É incrível como nos últimos anos cairam mais políticos por questões ligadas ao currículo académico do que por qualquer outro motivo e todos eles vindos das escolas das J. Esta mania dos currículos nem é nova, nem nasceu na política, na Administração Pública há verdadeiros construtores de currículos.

Dantes a mania era a do sotor ou do sô engenheiro, para a história ficam as cadeiras tiradas ao abrigo da lei militar, o que permitiu a muito português concluir as licenciaturas em metade do tempo. Esta mania das licenciaturas levou à criação de muitas universidades da treta, que ajudaram muita gente a enriquecer. Não faltou quem se lembrasse de que tinha um curso de engenheiro técnico a meio e recorresse às privadas para o concluir à pressa.

Nas jotas admiram-se os grande currículos académicos, os títulos universitários e, em especial, tudo o que cheire a universidade americana. Como já não há cão nem gato que não seja licenciado e com Bolonha os mestrados já nem conta, agora os jotas querem mais, querem carreiras de investigadores e doutoramentos.

As universidades privadas aproveitam e modestos licenciados que demoraram mais de uma década a tirar uma licenciatura com média de 11, são promovidos a mestres com classificações de 18, com base em currículos onde se consideram partidos com o título “Viva Scolari”, publicados numa importante revista académica chamada “Ripa na Rapaqueca”.
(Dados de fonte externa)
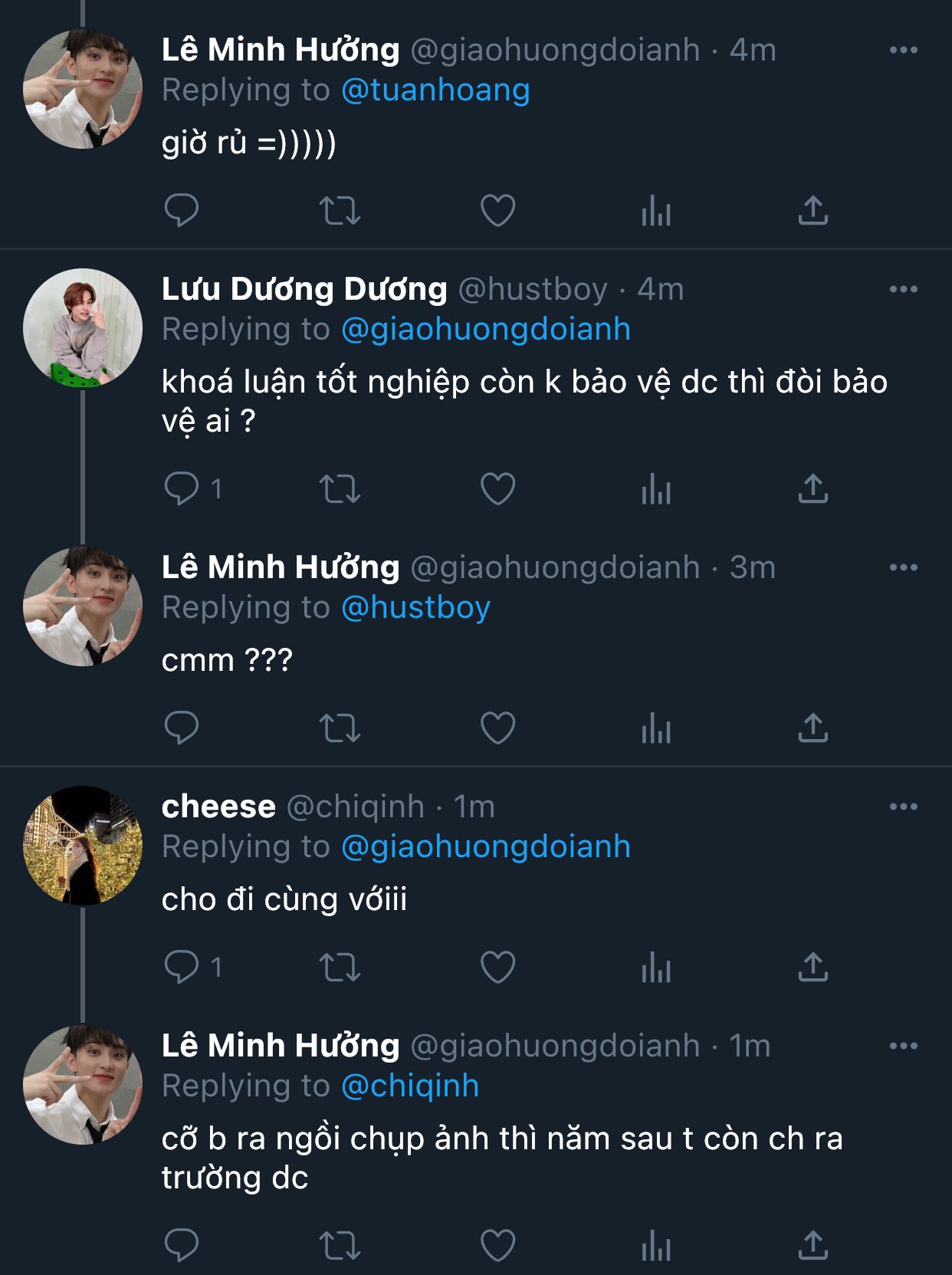Share Lưu Dương Dương's tweet
The width and height of the screenshot is (952, 1275).
point(813,488)
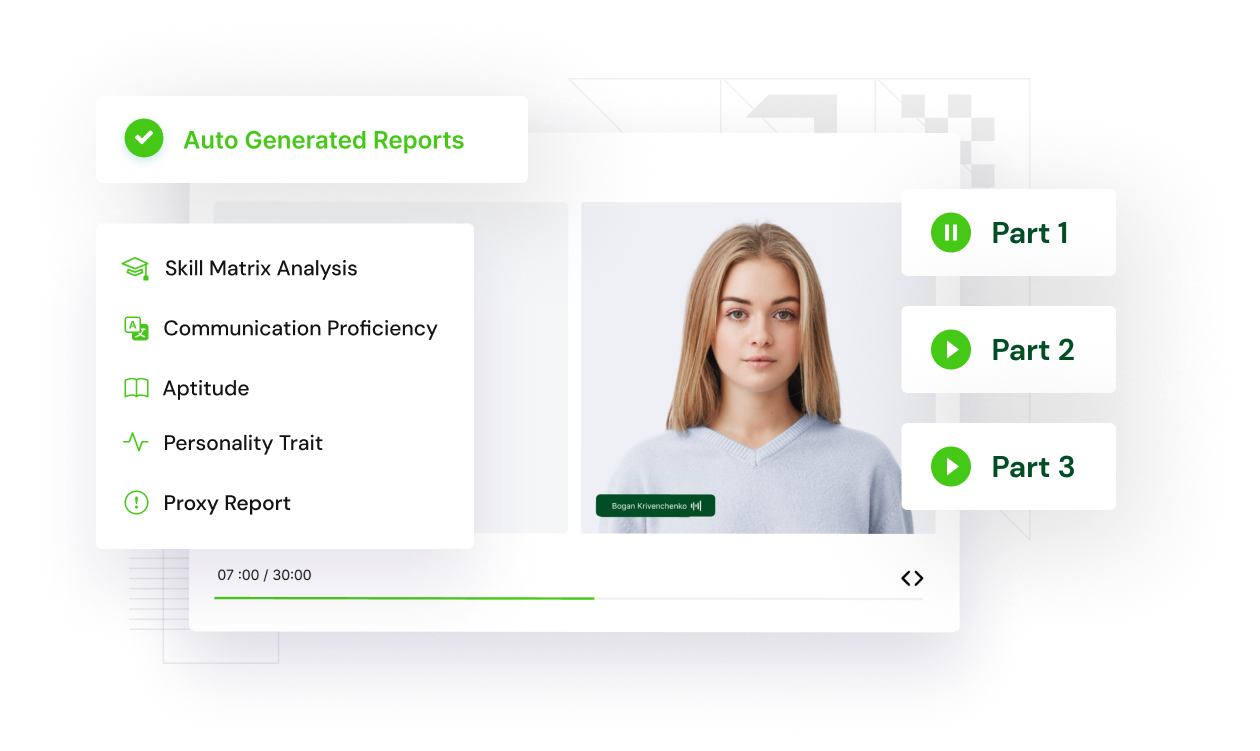
Task: Play Part 3 of the interview
Action: (950, 467)
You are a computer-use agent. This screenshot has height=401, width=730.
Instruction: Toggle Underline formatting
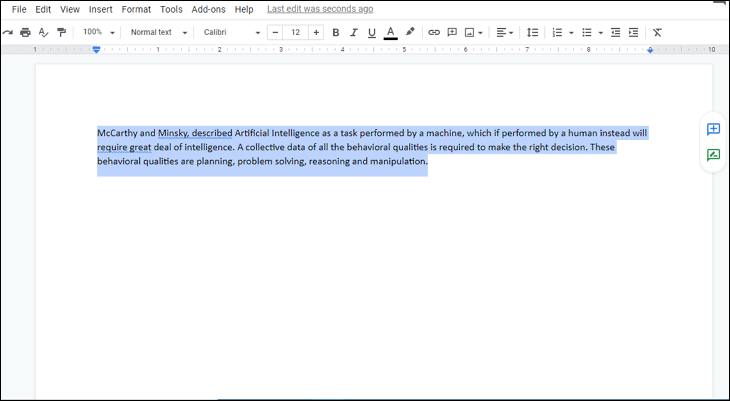pos(371,32)
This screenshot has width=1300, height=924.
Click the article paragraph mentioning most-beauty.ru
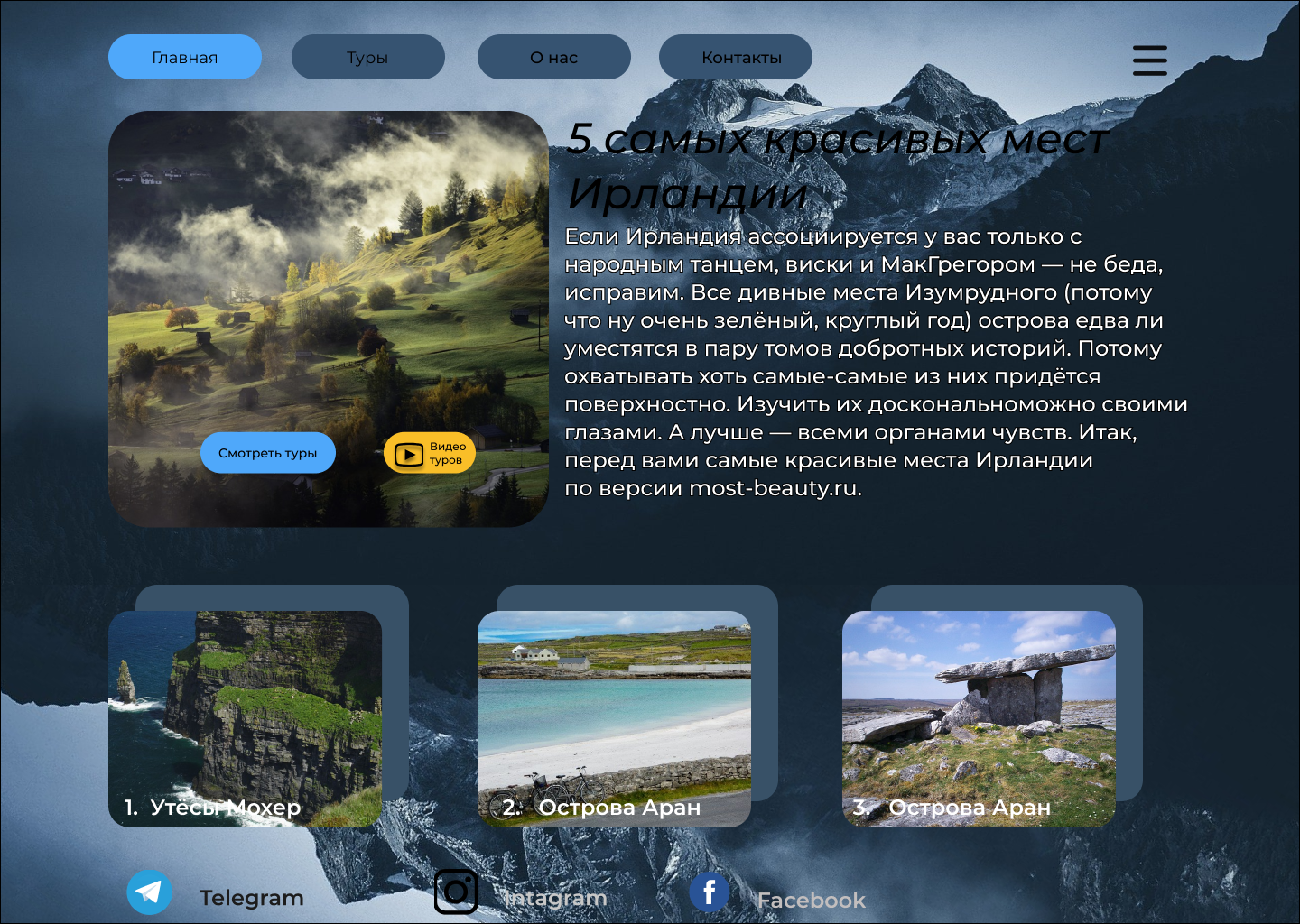876,362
Como tivemos um engenheiro famoso com média de 10 e um grande professor de paleontologia que se licenciou já na meia idade, temos agora um grande argumento para que surjam mestres e doutores sem terem lido um livro. O caso mais emblemático deste processo é o de Passos Coelho, de quem só se sabia que queria ter uma carreira de cantor e que aproveitava as viagens para ler sobre Salazar.

Os casos de Miguel relvas, de Passos Coelho e do Nanito Barreiras Duarte parecem saídos das Novas Oportunidades, aplicaram à carreira universitária os princípios do modelo de formação profissional que tanto gozaram e que eliminaram mal chegaram ao poder. Os que impediram um pedreiro de ter o nono ano de escolaridade com base nos conhecimentos adquiridos com experiência ou formação profissional, chegam agora a doutores e mestres usando o mesmo esquema.
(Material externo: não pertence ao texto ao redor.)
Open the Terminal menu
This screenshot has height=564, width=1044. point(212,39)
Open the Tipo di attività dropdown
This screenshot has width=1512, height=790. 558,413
Os mesmos que tanto falavam em meritocracia e que tanto admiram os currículos universitários, estão agora a destruir a credibilidade da universidade portuguesa, recorrendo às cunhas políticas e à mentira para serem promovidos a doutores e mesmo a catedráticos. É a Universidade da Zona J. Para terem currículos invejáveis não se importam de destruir a credibilidade das nossas universidades e dos diplomas do que lá estudam, bem como da classe política que deviam honrar.